Table 17 Information about the partitions found by DK, OP and SAC on the ICAC data. For each partition, we show the variables that have the highest MI with the partition. In each case, the information coverage of the variables listed exceeds 95 %

Comparing Table 17 with Table 13, we see that the partitions found by the alternative methods are not as meaningful as those found by BI. Take DK-1 from the top table as an example. This partition is based on demographic variables age and income, variables that reflect people’s confidence in ICAC (e.g., I-Confidence and I-PowerAbused), variables that reflect people’s view on the performance of ICAC (I-Effectiveness and I-Deterrence), and people’s view on the prevalence of corruption in the city (C-City).
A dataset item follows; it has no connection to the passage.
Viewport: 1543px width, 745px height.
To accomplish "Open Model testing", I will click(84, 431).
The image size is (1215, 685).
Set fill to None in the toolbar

Since it is a mixture of variables, it is not clear what the partition is about. In contrast, all the partitions given by BI on the ICAC data seem meaningful. It seems to the authors that BI has discovered most, if not all, the meaningful ways to cluster the data.

10 Conclusions

Many real-world data sets are multifaceted and can be meaningfully clustered in multiple ways. There is a growing interest in methods that produce multiple partitions of data. Latent tree models (LTMs) are a promising tool for multi-partition clustering. When one analyzes data using LTM, one typically gets a model with multiple latent variables. Each latent variable represents a soft partition of data and hence multiple partitions are obtained. As a model-based approach, the LTM-based method can automatically determine how many partition views there should be, what attributes constitute each partition, and how many clusters there should be for each partition through model selection. The relationships between different partitions can also be inferred from the model.
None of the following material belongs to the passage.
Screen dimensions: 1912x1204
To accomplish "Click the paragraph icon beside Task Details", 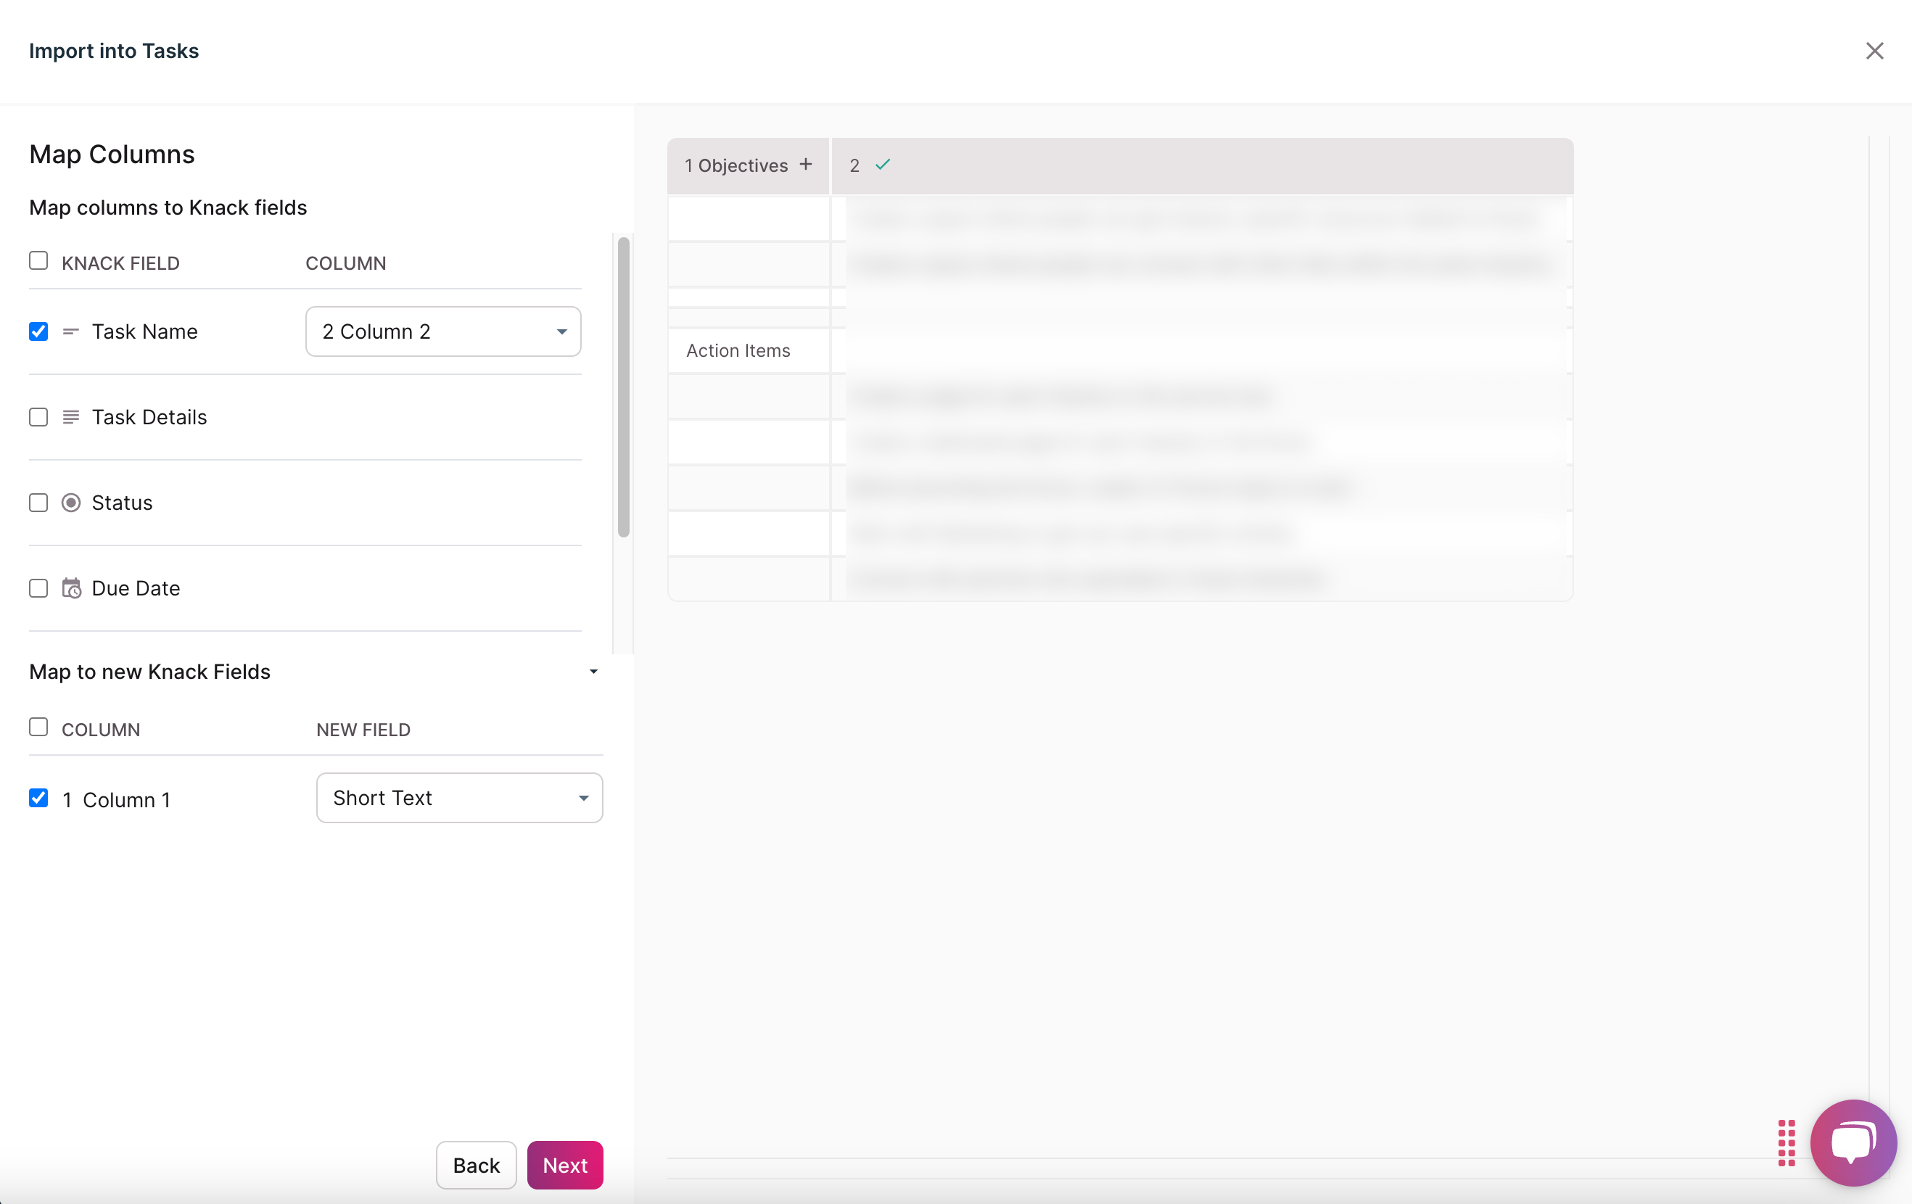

In this paper, we propose a novel greedy algorithm called BI for learning LTMs. It is significantly more efficient than the state-of-the-art search algorithm EAST. While EAST can only handle data sets with dozens of attributes, BI can deal with data sets with hundreds of attributes. On data sets with dozens of attributes, BI learns models of similar quality to those obtained by EAST.

BI is not as efficient as AC-based algorithms and PTR-motivated algorithms, which can handle thousands of observed variables. However, those algorithms place restrictions on cardinalities of latent and observed variables or connections between variables. On data sets with hundreds of attributes, BI finds better models than the AC-based algorithms and PTR-motivated algorithms.

When used as a tool for multi-partition clustering, BI performs much better than previous methods for the same task. It yields more meaningful and richer clustering results than the alternative methods.